Uma solução promissora, proposta pelo economista sul-coreano Keun Lee, é o salto tecnológico. Ao desenvolverem e implementarem políticas estratégicas de inovação, as economias da ASEAN poderiam contornar as tecnologias mais antigas e adotar os mais recentes avanços, principalmente em equipamentos farmacêuticos e dispositivos médicos, melhorando assim o acesso a tratamentos críticos.

É certo que isto exigirá transferências de tecnologia. Mas estes esforços têm de ir além das instalações de “encher e finalizar” e da montagem em fase final. Os novos projetos têm de contribuir com capital intelectual para os cientistas, engenheiros, clínicos e investigadores locais, estimular a conceção em colaboração e promover parcerias equitativas.

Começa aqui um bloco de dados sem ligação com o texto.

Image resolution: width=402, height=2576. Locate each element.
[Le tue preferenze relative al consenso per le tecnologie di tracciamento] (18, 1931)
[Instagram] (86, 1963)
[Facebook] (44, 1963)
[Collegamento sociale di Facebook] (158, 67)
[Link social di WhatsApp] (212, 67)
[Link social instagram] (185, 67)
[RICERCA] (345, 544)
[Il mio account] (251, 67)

A Malásia fornece um modelo promissor para outros países da ASEAN que procuram inovações diagnósticas e terapêuticas para combater doenças como o cancro do colo do útero e a hepatite C. Desde 2018, a Malásia tem feito progressos significativos no combate ao papilomavírus humano (HPV), disponibilizando às mulheres kits de teste simples do tipo “faça você mesmo”. Este programa inovador, liderado pelos Ministérios da Saúde e da Mulher, Família e Desenvolvimento Comunitário do país, juntamente com fundações locais como a ROSE, aumentou as taxas de rastreio do colo do útero, em particular entre as mulheres que não fizeram o teste nas zonas rurais.

Em 2021, os Ministérios da Saúde da Malásia e da Tailândia, em colaboração com a iniciativa Medicamentos para Doenças Negligenciadas e parceiros industriais da Malásia e do Egito, desenvolveram o Ravidasvir, um medicamento inovador para a hepatite C que reduziu o custo de um tratamento de 12 semanas, de 80 mil dólares para menos de 500 dólares.

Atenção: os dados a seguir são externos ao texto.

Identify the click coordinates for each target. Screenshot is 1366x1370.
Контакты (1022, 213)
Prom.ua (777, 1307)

A Malásia está também a liderar os esforços para desenvolver diagnósticos e tratamentos nos locais de atendimento para a variante grave da dengue, refletindo o robusto ecossistema de inovação do país. Várias organizações, lideradas pela Clinical Research Malaysia, pelo Institute for Medical Research e pelo Institute for Clinical Research, estabeleceram também uma plataforma para a realização de ensaios clínicos e investigação aplicada.

Como parte do Novo Plano Diretor Industrial 2030 da Malásia, que designa os equipamentos farmacêuticos e os dispositivos médicos como dois dos cinco “pilares industriais” da economia, o Ministério da Ciência, Tecnologia e Inovação estabeleceu parcerias com incubadoras tecnológicas, como a Aceleradora de Investigação para a Tecnologia e Inovação da Malásia, para promover a investigação aplicada.

Entretanto, a recém-formada Aliança Internacional de Diagnósticos e Terapêuticas Acessíveis da Malásia (IA-DATA) tem como objetivo reunir as partes interessadas dos países da ASEAN para responder às necessidades de cuidados de saúde dos países de baixo e médio rendimento. Ao focar-se nos diagnósticos no local de atendimento, reorientação de medicamentos e tecnologias de plataforma inovadoras, como agricultura molecular de plantas, esta iniciativa tem potencial para reduzir os custos dos anticorpos monoclonais e imunoterapias contra o cancro.

O facto de a Malásia presidir a ASEAN em 2025 oferece uma oportunidade única para criar infraestruturas sólidas para diagnósticos e terapêuticas a preços acessíveis. Ao promovermos uma colaboração aberta, investigação e desenvolvimento coordenados, regulamentação eficaz e apoio governamental inabalável à produção local sustentável, podemos atingir esta meta ambiciosa e garantir um acesso mais equitativo a cuidados de saúde de qualidade em todo o Sudeste Asiático.